- **PROBLEM DESCRIPTION**
Update the lines that begin at the one containing "Screen dimensions: 794x749" and run through the last line, swapping "magic wand" for "paint brush" and leaving everything else the same.

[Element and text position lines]
· · · · · · ·
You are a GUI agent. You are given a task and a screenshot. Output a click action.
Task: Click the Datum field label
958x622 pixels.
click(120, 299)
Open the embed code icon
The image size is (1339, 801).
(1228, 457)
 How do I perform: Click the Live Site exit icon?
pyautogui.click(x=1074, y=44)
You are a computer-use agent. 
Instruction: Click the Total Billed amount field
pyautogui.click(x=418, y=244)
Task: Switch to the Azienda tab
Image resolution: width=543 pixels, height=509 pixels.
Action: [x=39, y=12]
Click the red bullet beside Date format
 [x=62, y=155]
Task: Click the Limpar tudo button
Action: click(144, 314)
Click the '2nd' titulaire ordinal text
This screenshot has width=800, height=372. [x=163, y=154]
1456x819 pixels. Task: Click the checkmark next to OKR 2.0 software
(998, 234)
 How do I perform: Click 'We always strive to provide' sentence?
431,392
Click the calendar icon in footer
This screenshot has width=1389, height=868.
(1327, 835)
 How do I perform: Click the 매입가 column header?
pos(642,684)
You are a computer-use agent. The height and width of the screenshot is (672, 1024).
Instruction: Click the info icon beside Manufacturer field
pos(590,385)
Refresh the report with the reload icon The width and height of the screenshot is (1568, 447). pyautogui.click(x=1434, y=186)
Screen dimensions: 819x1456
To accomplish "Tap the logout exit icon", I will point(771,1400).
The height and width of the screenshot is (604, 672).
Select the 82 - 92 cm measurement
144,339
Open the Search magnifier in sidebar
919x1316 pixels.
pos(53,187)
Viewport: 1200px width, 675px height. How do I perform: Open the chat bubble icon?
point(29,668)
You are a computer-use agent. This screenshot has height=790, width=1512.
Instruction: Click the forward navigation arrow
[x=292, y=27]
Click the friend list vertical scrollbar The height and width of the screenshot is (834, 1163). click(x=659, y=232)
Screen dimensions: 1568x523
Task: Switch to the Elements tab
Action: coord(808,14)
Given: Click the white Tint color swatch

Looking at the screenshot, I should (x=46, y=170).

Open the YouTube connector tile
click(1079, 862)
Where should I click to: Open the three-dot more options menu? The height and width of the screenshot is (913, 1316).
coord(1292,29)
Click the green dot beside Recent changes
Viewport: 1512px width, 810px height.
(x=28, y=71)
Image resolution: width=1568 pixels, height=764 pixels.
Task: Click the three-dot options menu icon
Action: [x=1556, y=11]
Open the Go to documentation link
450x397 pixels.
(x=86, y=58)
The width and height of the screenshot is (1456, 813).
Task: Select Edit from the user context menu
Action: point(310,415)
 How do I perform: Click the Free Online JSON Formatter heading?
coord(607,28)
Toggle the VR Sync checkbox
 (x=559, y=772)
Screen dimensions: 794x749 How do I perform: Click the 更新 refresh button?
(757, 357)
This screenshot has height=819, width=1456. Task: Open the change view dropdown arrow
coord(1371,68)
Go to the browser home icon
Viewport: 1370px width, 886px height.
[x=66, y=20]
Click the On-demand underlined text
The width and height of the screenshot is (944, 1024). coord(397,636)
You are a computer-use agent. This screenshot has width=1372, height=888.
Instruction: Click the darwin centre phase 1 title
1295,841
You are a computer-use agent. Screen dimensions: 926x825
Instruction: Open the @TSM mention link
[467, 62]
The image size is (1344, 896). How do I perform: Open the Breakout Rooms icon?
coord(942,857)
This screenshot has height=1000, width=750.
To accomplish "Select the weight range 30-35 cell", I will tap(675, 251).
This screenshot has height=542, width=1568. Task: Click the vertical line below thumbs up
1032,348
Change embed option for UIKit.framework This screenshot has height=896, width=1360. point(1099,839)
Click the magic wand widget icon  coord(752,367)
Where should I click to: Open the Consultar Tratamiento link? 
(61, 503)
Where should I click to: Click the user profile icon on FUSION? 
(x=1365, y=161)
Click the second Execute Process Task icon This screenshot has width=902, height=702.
· · · · · · ·
- **COMPLETE RESPONSE**
Screen dimensions: 794x749 How do I perform: Click the 更新 refresh button?
(757, 357)
This screenshot has height=819, width=1456. Task: Open the change view dropdown arrow
coord(1371,68)
Go to the browser home icon
Viewport: 1370px width, 886px height.
[x=66, y=20]
Click the On-demand underlined text
The width and height of the screenshot is (944, 1024). coord(397,636)
You are a computer-use agent. This screenshot has width=1372, height=888.
Instruction: Click the darwin centre phase 1 title
1295,841
You are a computer-use agent. Screen dimensions: 926x825
Instruction: Open the @TSM mention link
[467, 62]
The image size is (1344, 896). How do I perform: Open the Breakout Rooms icon?
coord(942,857)
This screenshot has height=1000, width=750.
To accomplish "Select the weight range 30-35 cell", I will tap(675, 251).
This screenshot has height=542, width=1568. Task: Click the vertical line below thumbs up
1032,348
Change embed option for UIKit.framework This screenshot has height=896, width=1360. point(1099,839)
Click the paint brush widget icon  coord(752,367)
Where should I click to: Open the Consultar Tratamiento link? 
(61, 503)
Where should I click to: Click the user profile icon on FUSION? 
(x=1365, y=161)
Click the second Execute Process Task icon This screenshot has width=902, height=702.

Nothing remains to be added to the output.